Le critère d’audience peut éventuellement s’opposer au critère d’efficience. Ce n’est pas nécessairement le candidat ayant recueilli au moins 10 % des voix qui sera le délégué syndical le plus efficace.
Le délégué syndical représente le syndicat et non la section syndicale et, bien entendu, pas les électeurs.
Chronique Ouvrière : Nous voyons apparaître une nouvelle figure : le représentant de la section syndicale.
Cette innovation vous semble-t-elle de nature à relancer le débat sur la nature juridique de la section syndicale ?
Jean-Maurice Verdier : La loi de 1968 n’a pas entendu instituer le syndicalisme d’entreprise mais la présence syndicale dans l’entreprise. C’est pourquoi la section syndicale d’entreprise ne s’est pas vue reconnaître la personnalité juridique.
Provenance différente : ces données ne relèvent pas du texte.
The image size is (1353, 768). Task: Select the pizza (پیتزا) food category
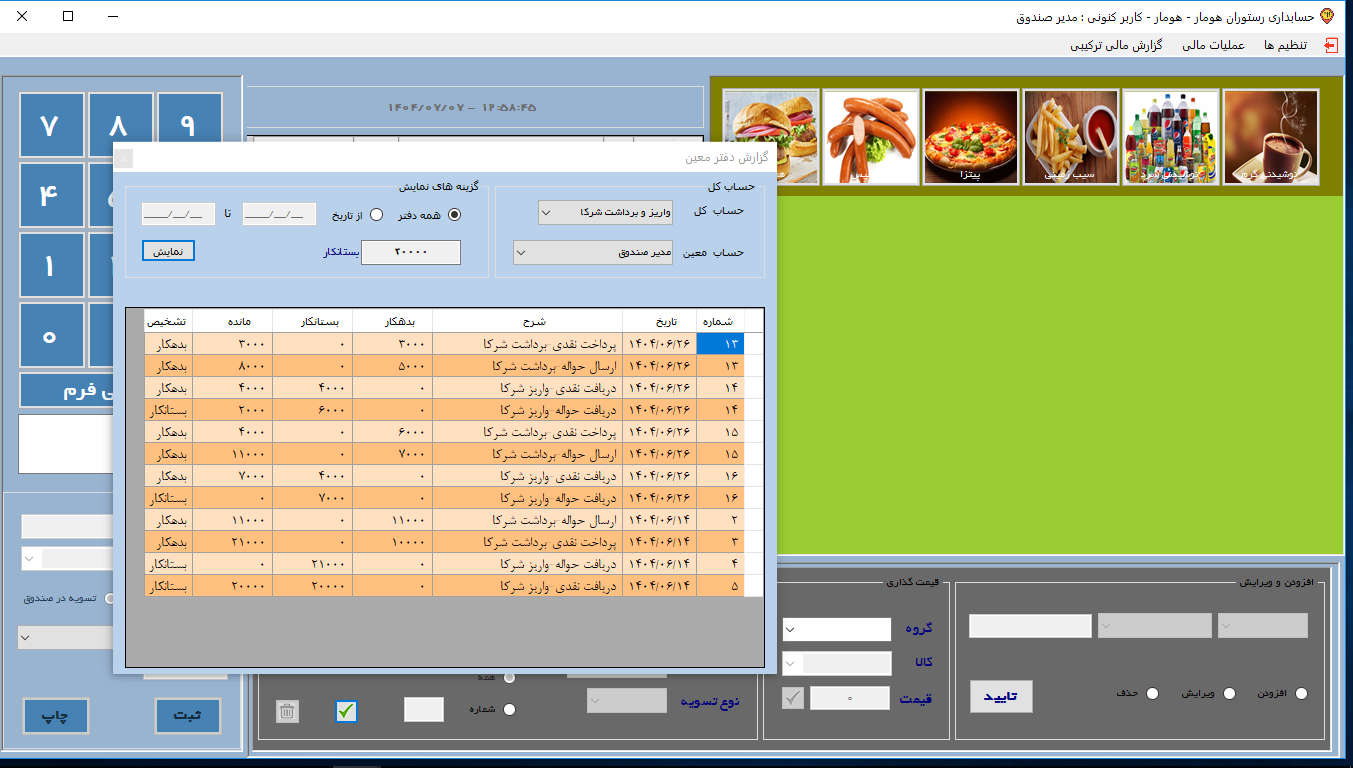[x=970, y=137]
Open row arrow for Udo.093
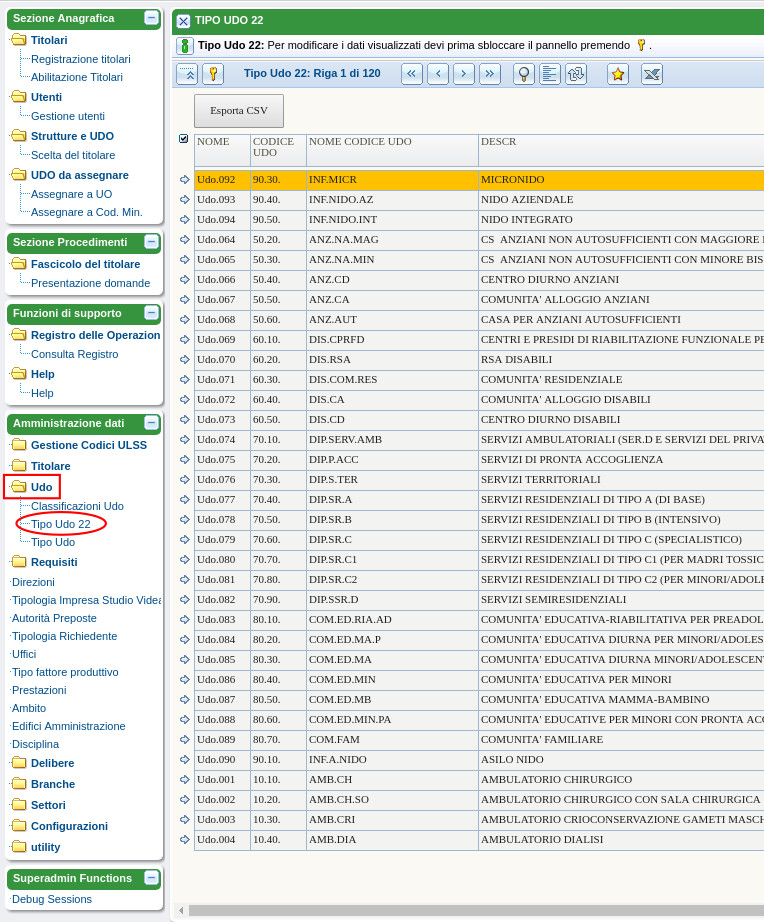The width and height of the screenshot is (764, 922). tap(184, 200)
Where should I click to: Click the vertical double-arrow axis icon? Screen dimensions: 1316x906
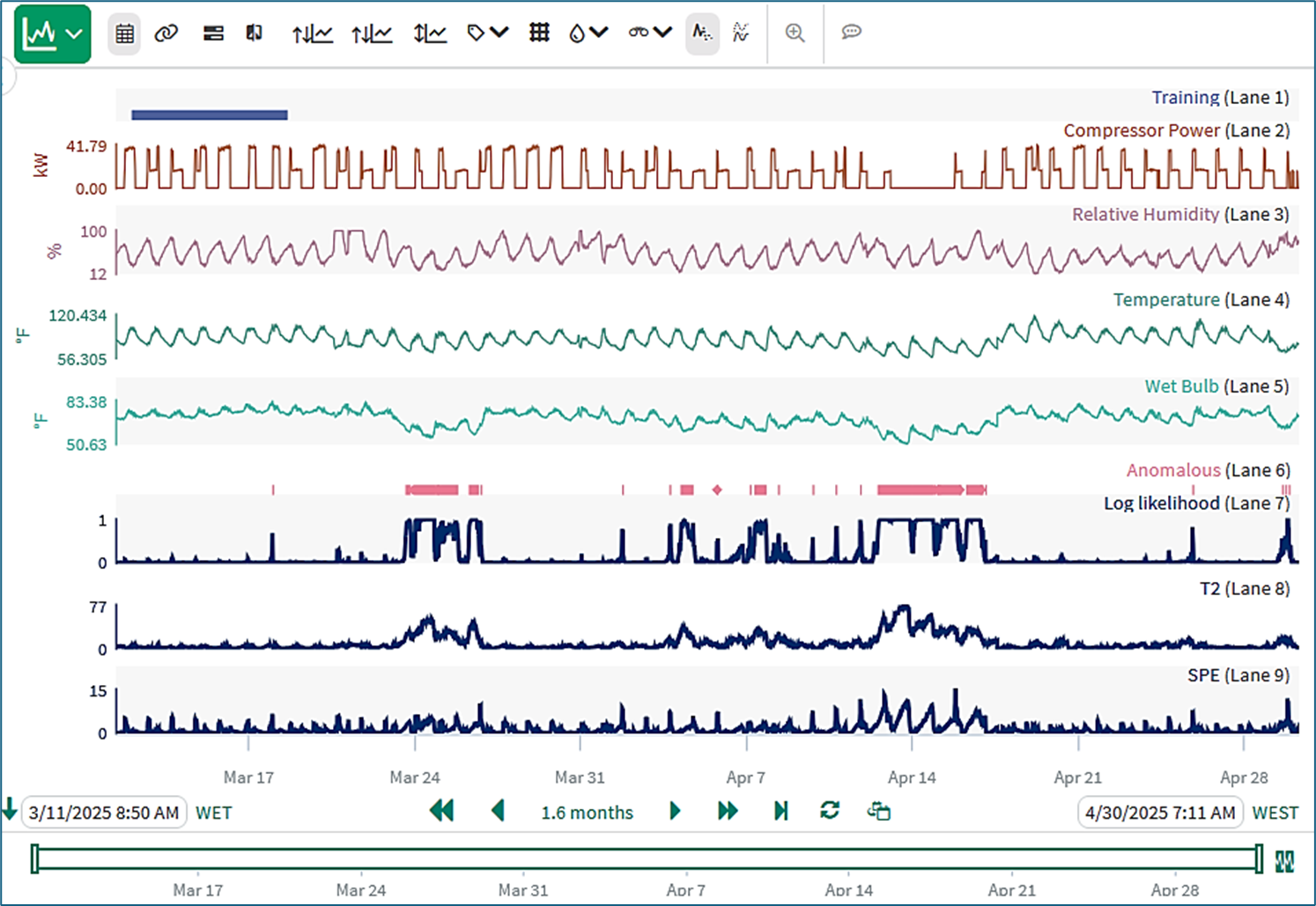point(429,33)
Dans la position commune, la section syndicale n’a pas vu changer ses prérogatives. Ce n’est pas elle, mais le syndicat, qui désigne le représentant de la section syndicale. Elle ne me paraît pas, à première vue, pouvoir prétendre à la personnalité juridique.
Mais elle peut être représentée ; or on représente une personne… Alors ?
Mais, par ailleurs, une autre question surgit.
L’article 10 de la position commune a tenu à préciser que la section syndicale est « composée de plusieurs adhérents ». La lecture du texte ne va-t-elle pas conduire des employeurs peu enclins à aider l’implantation syndicale à exiger que le syndicat apporte la preuve de l’existence de plusieurs adhérents (au moins deux) pour que la désignation du représentant de la section syndicale soit validée ? Ce qui conduirait à revenir sur une jurisprudence de la Cour de Cassation, constante depuis 1997, qui admet que l’existence de la section syndicale est établie par la seule désignation du délégué syndical. Avec les risques de représailles contre les salariés membres de la section dont les noms seraient connus de l’employeur…
Chronique Ouvrière : Estimez-vous que la barre des 30 % des suffrages pour donner sa validité à la signature d’un accord collectif, étant donné l’impact limité de l’actuel droit d’opposition, représente un risque de consécration de l’accord minoritaire ou, au contraire, constitue une garantie contre les accords infiniment minoritaires ?
Jean-Maurice Verdier : c’est un peu les deux à la fois.
Car, d’une part, 30 %, ce n’est pas dérisoire.
Mais, d’autre part, ce n’est pas encore la reconnaissance du principe majoritaire.
Nous sommes à une étape intermédiaire, qui devrait permettre d’aboutir demain à la mise en place de règles consacrant l’exigence de l’accord majoritaire.